Gli interventi. Il tema oggetto del convegno sarà arricchito dalle relazioni di Stefano Loffi, direttore del Consorzio irrigazioni cremonesi, che parlerà di “Cambiamenti climatici e futura disponibilità idrica: aspetti e prospettive in agricoltura”; Ivano Bonfanti, biologo del Parco del Serio e Laura Comandulli, direttrice dello stesso ente, che tratteranno dell’impatto dei cambiamenti climatici e delle risorse idriche sugli ecosistemi. Infine, Andrea Setura, chiuderà affrontando le sfide tecniche per il risparmio idrico nelle colture agrarie del territorio: agricoltura 4.0.

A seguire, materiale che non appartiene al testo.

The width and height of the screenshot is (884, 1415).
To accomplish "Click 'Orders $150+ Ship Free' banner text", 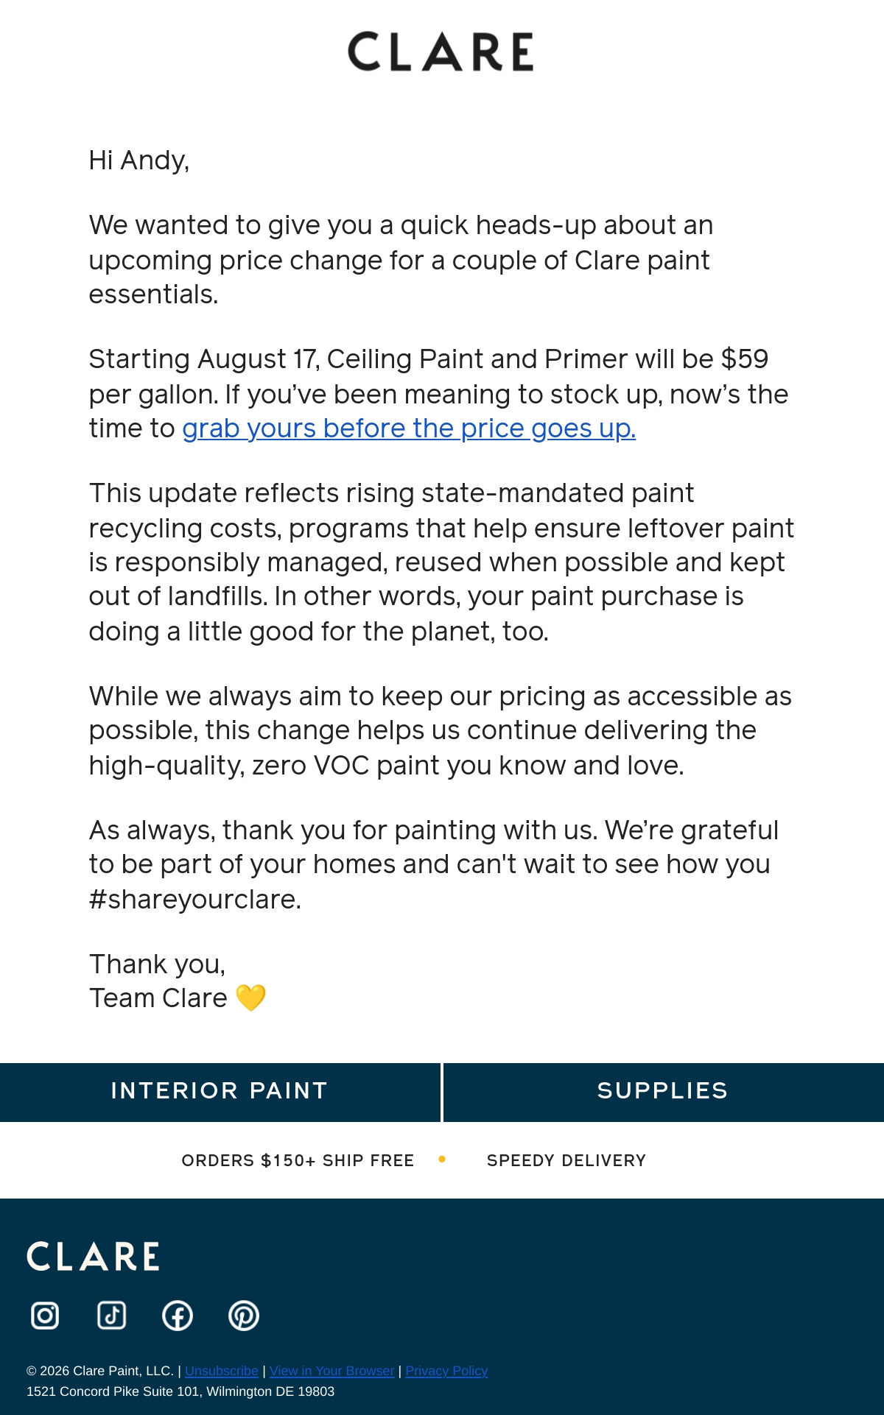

Legame tra ex allievi e Stanga. “L’Associazione ex allievi è nata nel 2006 – racconta il presidente Basilio Monaci – e si impegna a promuovere attraverso diverse forme, tematiche agroambientali, nel e per il territorio cremasco. L’ottica seguita è quella della divulgazione e della formazione con una funzione educativa e didattica”. Molto stretto il legame tra ex allievi e scuola agraria: “Per noi, l’appartenenza alla scuola agraria è qualcosa di molto caro – aggiunge Monaci – vogliamo offrire al territorio esperienze e professionalità che in questa scuola abbiamo acquisito da studenti e poi consolidato nei rispettivi cammini di vita, e volontariamente trasferire alle nuove generazioni saperi ed esperienze”. Quanto al tema del convegno, per Basilio Monaci si è scelto il rapporto acqua – clima, perché di grande attualità nel modo agricolo e ambientale. Occorre avere più consapevolezza rispetto ai cambiamenti climatici e alle minori risorse idriche a disposizione, investendo in quelle tecnologie in grado di favorire l’utilizzo ottimale delle acque. “Attenzione alla produzione di cibo per la popolazione della terra in crescita e rispetto del deflusso minimo vitale, tanto utile all’ambiente e alla fauna ittica, per un corretto equilibrio delle esigenze dell’ambiente e dell’agricoltura”, conclude Monaci.